Monday, September 1, 2014
Accidental Philosopher Encounters The Movie Snowpiercer
A few days ago I saw the movie Snowpiercer -- which, if you don't know, is nestled the tiny Venn diagram overlap area among the categories "South Korean science fiction action film," "based on a graphic novel by some French guys," and "enviro-dystopian stories that take place after an enormous geo-engineering catastrophe."
I'm not spoiling anything by telling you it's the story of what happens after an experiment to counter-act climate change goes horribly wrong and freezes the whole planet, or that it takes place on a very very very long train that was set in motion just before the freeze and that circles the whole earth once a year, busting through the snow and ice, or that the people on board the train are the only people alive, period.
At the time of the movie they've been on the train for seventeen years. I'm also not spoiling anything by telling you that as the details emerge, we learn that the train is divided into sections, with people at the front doing things like dining on steak and partying while people at the tail section are filthy and barely surviving on disgusting protein sludge and crammed into tiny spaces.

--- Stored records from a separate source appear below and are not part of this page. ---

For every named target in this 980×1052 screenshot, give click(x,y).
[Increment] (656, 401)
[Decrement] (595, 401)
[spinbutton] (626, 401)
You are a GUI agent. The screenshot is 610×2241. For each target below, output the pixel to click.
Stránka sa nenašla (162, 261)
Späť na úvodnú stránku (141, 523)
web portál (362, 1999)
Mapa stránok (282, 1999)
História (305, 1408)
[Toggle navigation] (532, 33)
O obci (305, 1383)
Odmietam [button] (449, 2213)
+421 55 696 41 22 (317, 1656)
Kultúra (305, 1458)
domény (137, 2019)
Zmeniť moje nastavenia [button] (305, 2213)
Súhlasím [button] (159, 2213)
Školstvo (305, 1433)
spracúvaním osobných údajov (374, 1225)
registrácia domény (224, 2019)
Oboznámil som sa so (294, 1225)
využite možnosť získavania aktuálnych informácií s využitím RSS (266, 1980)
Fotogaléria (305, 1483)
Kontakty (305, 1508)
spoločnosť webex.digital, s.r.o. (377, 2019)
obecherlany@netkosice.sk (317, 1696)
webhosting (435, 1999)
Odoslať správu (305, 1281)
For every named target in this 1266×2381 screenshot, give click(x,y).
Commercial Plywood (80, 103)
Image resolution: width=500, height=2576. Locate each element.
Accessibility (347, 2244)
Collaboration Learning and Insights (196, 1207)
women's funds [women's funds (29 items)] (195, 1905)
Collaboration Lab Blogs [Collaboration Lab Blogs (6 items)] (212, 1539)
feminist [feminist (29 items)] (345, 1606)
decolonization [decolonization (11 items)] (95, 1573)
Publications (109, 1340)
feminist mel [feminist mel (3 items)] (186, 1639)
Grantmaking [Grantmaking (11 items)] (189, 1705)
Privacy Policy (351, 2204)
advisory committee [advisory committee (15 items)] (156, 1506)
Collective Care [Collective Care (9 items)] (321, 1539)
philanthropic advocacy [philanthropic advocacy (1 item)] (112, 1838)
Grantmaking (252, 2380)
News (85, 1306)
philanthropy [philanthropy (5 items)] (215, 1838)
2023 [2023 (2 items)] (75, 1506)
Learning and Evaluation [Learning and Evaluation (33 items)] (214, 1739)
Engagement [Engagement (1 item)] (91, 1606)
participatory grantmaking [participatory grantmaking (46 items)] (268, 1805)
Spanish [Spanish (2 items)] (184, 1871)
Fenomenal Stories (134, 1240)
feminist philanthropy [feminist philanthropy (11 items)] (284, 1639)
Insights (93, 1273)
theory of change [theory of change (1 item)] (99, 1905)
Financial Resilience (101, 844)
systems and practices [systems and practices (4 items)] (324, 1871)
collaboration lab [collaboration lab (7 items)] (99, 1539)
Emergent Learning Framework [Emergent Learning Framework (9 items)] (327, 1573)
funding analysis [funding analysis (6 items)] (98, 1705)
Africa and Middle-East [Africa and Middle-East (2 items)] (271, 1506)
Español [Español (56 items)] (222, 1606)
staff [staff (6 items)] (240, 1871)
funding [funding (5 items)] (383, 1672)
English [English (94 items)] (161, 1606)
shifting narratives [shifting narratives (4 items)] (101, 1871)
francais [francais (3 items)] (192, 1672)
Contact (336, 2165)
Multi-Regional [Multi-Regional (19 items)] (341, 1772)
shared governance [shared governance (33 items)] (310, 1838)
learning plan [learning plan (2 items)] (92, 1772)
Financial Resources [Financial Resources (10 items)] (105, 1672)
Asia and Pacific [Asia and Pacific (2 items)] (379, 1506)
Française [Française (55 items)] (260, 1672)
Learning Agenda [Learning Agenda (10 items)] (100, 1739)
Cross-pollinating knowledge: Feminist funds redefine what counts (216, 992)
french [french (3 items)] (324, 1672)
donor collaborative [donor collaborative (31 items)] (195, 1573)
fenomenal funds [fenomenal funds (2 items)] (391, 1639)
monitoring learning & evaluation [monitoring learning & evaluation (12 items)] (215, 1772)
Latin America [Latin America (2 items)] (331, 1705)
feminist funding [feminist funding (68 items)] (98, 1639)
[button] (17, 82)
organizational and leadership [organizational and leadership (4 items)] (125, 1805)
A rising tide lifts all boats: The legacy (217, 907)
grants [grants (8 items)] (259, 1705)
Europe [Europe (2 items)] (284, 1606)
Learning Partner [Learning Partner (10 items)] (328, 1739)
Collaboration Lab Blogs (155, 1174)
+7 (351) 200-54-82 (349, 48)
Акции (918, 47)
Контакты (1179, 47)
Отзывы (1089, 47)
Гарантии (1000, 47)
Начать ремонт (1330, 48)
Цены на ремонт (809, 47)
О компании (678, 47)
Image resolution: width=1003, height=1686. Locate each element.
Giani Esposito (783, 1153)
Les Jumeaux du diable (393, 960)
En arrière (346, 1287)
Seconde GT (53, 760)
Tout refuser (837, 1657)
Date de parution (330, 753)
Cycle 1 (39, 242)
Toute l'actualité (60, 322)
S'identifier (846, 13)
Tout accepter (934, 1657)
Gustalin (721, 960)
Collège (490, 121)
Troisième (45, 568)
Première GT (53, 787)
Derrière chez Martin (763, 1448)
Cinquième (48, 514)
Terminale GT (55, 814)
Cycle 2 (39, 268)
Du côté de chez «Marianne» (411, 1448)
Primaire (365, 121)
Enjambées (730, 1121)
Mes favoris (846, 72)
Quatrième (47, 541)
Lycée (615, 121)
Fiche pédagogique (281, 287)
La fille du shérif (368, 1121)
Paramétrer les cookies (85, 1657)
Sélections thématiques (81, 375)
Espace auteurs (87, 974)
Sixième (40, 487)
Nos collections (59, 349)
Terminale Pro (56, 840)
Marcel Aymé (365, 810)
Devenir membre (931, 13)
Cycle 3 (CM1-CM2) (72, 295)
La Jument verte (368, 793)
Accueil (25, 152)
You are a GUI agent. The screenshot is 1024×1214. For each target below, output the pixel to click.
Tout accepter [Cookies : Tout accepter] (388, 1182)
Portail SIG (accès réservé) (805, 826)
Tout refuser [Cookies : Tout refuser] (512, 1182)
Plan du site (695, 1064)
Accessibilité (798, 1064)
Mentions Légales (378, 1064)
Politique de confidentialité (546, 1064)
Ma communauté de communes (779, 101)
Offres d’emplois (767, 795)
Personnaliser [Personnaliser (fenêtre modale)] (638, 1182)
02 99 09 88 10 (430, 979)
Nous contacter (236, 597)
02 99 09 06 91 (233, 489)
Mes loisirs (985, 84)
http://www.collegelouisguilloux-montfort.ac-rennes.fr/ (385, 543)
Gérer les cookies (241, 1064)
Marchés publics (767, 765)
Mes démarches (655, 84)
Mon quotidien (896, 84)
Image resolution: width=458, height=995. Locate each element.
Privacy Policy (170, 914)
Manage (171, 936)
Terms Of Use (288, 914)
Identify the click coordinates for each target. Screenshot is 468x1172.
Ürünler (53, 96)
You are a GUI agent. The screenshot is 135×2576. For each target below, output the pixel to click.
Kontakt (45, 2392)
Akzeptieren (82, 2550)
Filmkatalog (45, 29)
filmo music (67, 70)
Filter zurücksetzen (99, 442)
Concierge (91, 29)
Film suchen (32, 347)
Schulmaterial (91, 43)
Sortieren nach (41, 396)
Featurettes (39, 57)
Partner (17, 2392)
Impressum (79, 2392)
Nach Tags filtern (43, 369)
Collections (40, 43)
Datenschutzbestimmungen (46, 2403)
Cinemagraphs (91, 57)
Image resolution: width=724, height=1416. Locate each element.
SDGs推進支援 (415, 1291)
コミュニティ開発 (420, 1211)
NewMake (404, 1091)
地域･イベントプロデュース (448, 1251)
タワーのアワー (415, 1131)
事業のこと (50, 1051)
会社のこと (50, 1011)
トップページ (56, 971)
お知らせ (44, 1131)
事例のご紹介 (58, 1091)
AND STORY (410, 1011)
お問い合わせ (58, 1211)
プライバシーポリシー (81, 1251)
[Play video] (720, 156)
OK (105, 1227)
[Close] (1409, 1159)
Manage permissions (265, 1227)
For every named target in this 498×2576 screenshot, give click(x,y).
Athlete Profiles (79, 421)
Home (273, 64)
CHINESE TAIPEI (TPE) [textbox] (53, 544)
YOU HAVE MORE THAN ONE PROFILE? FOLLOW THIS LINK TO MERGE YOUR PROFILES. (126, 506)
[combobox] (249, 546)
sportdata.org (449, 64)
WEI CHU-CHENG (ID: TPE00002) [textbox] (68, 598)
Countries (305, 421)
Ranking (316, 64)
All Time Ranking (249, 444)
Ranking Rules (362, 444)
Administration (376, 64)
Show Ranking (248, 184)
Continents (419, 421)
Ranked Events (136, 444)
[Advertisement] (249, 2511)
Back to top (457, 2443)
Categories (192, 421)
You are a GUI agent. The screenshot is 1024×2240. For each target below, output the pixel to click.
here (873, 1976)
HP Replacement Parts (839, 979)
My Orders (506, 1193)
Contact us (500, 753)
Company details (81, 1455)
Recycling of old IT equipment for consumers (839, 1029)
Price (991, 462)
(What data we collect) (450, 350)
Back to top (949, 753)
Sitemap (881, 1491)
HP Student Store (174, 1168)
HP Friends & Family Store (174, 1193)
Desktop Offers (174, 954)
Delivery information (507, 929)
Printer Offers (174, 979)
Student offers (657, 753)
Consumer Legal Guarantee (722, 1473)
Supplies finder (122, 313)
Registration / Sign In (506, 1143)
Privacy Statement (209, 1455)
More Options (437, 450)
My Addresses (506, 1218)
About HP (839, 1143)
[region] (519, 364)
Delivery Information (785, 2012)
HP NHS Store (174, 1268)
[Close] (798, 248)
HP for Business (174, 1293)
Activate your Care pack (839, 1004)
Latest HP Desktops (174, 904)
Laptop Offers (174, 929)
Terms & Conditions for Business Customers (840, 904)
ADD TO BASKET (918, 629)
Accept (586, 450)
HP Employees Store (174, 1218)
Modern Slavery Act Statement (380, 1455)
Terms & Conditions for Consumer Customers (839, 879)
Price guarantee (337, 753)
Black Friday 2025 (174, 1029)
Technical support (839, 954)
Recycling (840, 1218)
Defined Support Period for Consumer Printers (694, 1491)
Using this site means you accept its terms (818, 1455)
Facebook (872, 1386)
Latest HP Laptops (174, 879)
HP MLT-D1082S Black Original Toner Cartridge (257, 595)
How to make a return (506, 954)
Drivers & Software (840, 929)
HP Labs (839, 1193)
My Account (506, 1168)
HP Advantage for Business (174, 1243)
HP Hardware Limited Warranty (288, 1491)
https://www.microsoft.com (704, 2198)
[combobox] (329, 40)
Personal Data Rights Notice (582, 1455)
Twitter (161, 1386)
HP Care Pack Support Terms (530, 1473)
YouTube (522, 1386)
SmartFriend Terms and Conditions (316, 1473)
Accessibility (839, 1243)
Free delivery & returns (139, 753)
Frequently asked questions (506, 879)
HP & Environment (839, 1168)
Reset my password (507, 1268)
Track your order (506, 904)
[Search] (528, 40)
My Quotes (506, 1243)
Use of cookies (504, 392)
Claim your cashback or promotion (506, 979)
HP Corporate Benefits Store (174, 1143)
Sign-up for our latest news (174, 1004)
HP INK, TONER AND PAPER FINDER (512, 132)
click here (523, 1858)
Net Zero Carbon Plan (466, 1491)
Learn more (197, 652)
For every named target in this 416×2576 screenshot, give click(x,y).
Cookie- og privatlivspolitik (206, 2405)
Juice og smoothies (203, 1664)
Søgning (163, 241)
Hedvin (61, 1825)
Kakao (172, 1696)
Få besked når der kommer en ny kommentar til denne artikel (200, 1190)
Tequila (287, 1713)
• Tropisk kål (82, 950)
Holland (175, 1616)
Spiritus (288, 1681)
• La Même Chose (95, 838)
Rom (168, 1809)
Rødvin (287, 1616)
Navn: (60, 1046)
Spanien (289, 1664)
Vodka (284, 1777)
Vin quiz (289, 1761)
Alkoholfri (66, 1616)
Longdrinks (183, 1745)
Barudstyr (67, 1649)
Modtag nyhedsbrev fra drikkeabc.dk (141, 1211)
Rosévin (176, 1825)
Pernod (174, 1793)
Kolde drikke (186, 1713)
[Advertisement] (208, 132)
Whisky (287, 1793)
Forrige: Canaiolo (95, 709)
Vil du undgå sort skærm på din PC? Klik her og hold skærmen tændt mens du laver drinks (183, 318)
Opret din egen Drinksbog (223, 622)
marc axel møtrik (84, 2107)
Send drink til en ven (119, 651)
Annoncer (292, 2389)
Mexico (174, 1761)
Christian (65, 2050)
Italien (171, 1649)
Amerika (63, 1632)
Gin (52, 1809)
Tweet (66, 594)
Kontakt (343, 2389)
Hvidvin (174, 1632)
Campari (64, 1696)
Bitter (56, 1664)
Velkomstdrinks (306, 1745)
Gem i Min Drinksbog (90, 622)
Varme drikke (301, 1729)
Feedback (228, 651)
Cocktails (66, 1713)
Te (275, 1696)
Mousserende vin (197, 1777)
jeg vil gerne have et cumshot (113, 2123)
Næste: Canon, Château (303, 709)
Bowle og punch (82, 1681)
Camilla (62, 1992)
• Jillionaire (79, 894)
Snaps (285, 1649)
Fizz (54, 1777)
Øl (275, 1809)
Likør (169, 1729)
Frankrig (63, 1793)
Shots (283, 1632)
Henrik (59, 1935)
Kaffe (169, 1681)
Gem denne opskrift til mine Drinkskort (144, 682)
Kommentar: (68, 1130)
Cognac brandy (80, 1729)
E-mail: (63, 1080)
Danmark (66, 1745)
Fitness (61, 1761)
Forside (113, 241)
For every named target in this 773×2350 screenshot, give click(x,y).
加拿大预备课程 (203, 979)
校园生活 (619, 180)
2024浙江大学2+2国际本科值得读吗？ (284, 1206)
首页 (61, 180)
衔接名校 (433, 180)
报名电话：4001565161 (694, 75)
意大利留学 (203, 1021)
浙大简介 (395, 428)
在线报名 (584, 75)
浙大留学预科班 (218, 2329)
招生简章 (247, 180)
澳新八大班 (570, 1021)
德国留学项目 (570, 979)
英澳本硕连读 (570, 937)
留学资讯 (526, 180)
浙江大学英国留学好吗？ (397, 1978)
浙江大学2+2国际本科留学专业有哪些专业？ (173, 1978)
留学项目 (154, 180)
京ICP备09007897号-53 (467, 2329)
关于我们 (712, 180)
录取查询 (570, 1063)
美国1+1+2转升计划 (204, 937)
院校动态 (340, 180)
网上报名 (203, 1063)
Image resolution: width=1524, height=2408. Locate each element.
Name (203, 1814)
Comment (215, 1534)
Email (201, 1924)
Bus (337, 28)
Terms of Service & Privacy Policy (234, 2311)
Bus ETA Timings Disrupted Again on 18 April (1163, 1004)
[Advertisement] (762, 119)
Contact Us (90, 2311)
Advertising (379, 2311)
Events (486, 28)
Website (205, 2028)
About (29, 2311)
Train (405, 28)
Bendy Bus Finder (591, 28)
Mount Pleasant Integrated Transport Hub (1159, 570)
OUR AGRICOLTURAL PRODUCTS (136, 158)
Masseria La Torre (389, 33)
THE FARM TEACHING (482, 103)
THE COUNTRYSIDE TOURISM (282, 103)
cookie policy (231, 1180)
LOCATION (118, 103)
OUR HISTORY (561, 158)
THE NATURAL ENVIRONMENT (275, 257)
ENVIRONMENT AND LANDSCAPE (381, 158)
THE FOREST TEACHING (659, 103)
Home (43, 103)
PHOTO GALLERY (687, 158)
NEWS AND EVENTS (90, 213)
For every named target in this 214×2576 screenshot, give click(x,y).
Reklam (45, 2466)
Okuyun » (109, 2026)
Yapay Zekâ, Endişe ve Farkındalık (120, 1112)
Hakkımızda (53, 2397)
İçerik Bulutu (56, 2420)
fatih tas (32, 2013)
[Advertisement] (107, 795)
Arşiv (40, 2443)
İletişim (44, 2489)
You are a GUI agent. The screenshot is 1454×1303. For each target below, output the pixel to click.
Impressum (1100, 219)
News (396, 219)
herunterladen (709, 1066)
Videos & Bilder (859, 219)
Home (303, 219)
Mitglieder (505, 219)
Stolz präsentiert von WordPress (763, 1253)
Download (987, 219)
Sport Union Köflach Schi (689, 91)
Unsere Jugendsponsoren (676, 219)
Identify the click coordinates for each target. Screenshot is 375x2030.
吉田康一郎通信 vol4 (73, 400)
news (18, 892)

The tail people are constantly tormented by vicious representatives from the powers-that-be from the front of the train, who remind everyone over and over that life on the train can only continue if everyone stays in their proper place: front people chilling at the front, and tail people suffering and dying in the tail.
The movie has a lot of themes, but perhaps most obvious is the theme of social stratification and inequality: it's pretty much chance who got the front section tickets, who got crammed into the rear, and who was just left to die, but of course the front section people have elaborate justifications for why the tail people MUST stay in the tail and how they ought to be GRATEFUL to be on the train at all so the should SHUT UP and stay where they are and STOP COMPLAINING. Sound familiar?
What struck me as brilliant in a sneaky way was the idea was making it a TRAIN. The plot of the movie is the story of a tail section rebellion. Since it's a train, the rebellion has to move forward through all the sections. Which means that as our bedraggled tail rebels fight, they cannot avoid passing through classrooms and sushi bars and night clubs, past dentistry and gardening and a woman sipping a cup of tea and reading a book.
The physical linearity space of the train reminded me immediately of these "shot-gun" houses I encountered when I lived in New Orleans. The story behind those -- urban myth or truth, I don't know -- was that at one time houses there were taxed by width, so people started building these long long houses with all the rooms in a row. And the thing about a shot-gun house is the thing about a train: because of the linearity of it, everyone has to encounter everyone else.
This is a big deal in a movie with social themes. Because it means you can't mentally put yourself somewhere else. Usually if you see class struggle and fighting you see either everyone is fighting or you see one group is being violent while the others are being killed and hurt. And maybe you can imagine yourself doing something completely different. Like teaching class. Or gardening.
But because it's a train, no can do. The train brings everyone together. The effect of this is that after endless images of dirt and pain and fear and fighting you're suddenly face to face with what are plausibly ordinary scenes of your very own life: you're sipping tea, and reading a book -- or you're teaching your students. But then here are these other people, close to death, right at your feet. Because the cars are all in a line, the train implicates everyone.
I have to say also that during the first part of the movie I found myself frequently returning to the thought that, wow, it might be better to be outside dead in the snow than to be on that train.
And that reminded me of a disturbing reading experience I had the other day. I was reading Katarzyna de Lazari-Radek and Peter Singer's new book on Sidgwick, and in it they're talking about a potential objection to the utilitarian idea that we should evaluate options by comparing the overall consequences of our actions.
The example includes the following thought experiment asking us to evaluate three options:
2) A nuclear war that kills 99 percent of the population
3) A nuclear ware the kills 100 percent of the population
The authors say "Any sane person will agree that (2) would be worse than (1) and (3) would be worse than (2)" -- the potential problem being that (3) seems SO MUCH MORE worse than (2) than (2) is than (1), possibly tough for the utilitarian to explain.
When I was reading I was tired. I misread them as saying that "Any sane person will agree that (2) would be worse than (3) -- that is, that it would be best, if there's going to be a nuclear war, if everybody died. I found myself nodding along in agreement with this.
I thought that they were saying that a war that leaves a smallish bedgraggled group of people, alone on earth, to torment one another and fight over the remaining resources, in a horrible world shot through with radioactivity, would actually be worse than a world with no people, where the cockroaches or whatever would be left alone, to re-evolve, hopefully into creatures who were wiser and more peaceful than we're evidently able to be. Seemed right to me.
So it was a bit of a shock to realize this idea, which had struck me as kind of commonsensical, was actually the one they were saying was insane.
I'm sure it says more about me than about anything else that I think it'd be better for no one to be left on earth at all.
But mostly it probably means: when it comes to planning for the post-apocalypse, don't put the Accidental Philosopher in charge.